However, we’ve already seen the potential problems that may emerge with this model, with the recent controversy over 3D-printed handguns (fulfilling Bruce Sterling’s prophetic statement that the technology would only start receiving media attention once people started printing weapons). If universities do start including 3D printing facilities in libraries, or installing 3D printers as vending machines in hallways, will we need new acceptable use policies to avoid hitting the headlines?

Alternatively, Open Source Hardware designs may fuel a market for 3D printers for home and small office use; prices are certainly coming down, for example with the commercialisation of the Replicator 2;  there are also new entrants to the market, such as the Form 1 kickstarter project.

For researchers, Open Source Hardware, when combined with 3D printing, offers a route to reducing the cost of specialized equipment – for example, researchers have created low cost micromanipulators and centrifuges. Open Source Hardware  also opens up new avenues for teaching and learning technology, manufacturing and engineering, with the potential to create a generation of technology creators instead of consumers; for example, according to Catarina Mota:

But to me, the major benefit [of Open Source Hardware] is education. More and more, devices are becoming black boxes. People used to understand computers and think of them as tools because they understood how they worked, and now we don’t. Whether we like it or not, technology shapes the way we think, the way we communicate, the way we act, the way we learn. So if we buy a computer or phone and we can’t modify or even understand how they work, our thoughts and actions are dictated by this interface design that we have nothing to do with. We need to understand the objects we use because if we can’t shape them, they will shape us. There are already so many things in our lives that we’ve changed to adapt to the technology we have available.

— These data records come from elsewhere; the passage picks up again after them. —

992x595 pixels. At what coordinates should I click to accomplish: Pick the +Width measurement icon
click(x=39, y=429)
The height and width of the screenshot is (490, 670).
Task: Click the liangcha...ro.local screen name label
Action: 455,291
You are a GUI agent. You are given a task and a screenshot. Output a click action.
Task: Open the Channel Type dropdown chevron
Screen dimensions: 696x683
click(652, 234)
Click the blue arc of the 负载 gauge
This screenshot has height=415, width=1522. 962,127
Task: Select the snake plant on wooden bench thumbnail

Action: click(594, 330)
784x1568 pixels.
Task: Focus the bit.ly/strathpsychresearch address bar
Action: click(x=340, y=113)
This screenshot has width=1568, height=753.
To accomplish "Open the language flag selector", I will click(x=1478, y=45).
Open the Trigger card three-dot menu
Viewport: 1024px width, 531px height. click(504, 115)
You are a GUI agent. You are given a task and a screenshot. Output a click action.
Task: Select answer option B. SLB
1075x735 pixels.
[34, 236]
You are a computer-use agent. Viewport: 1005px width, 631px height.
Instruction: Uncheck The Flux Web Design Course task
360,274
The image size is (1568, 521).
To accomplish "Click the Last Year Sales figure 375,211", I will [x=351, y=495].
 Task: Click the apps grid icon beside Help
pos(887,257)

As with Open Source Software, the key to making this work are the legal and technical foundations for sharing and using open source hardware designs. Organisations such as the Open Source Hardware Association (OSHWA) are starting to pull together principles, definitions and licenses necessary. Communities have also formed such as the Open Source Hardware User Group, where early adopters can get together and share designs and ideas. Likewise, our events such as Open Source Junction have started to include Open Source Hardware as well as software.

There is also the interaction between Open Source Hardware and Open Source Software to consider: its all very well having an open design for a device, but what if it needs proprietary firmware or software to actually work? This is something considered in the Open Source Hardware definition:

3. Necessary Software
If the licensed design requires software, embedded or otherwise, to operate properly and fulfill its essential functions, then the license may require that one of the following conditions are met:
a) The interfaces are sufficiently documented such that it could reasonably be considered straightforward to write open source software that allows the device to operate properly and fulfill its essential functions. For example, this may include the use of detailed signal timing diagrams or pseudocode to clearly illustrate the interface in operation.
b) The necessary software is released under an OSI-approved open source license.

Overall, Open Source Hardware is a major emerging area for innovation, and something we’re very interested in here at OSS Watch (or should that now be OSSH Watch?)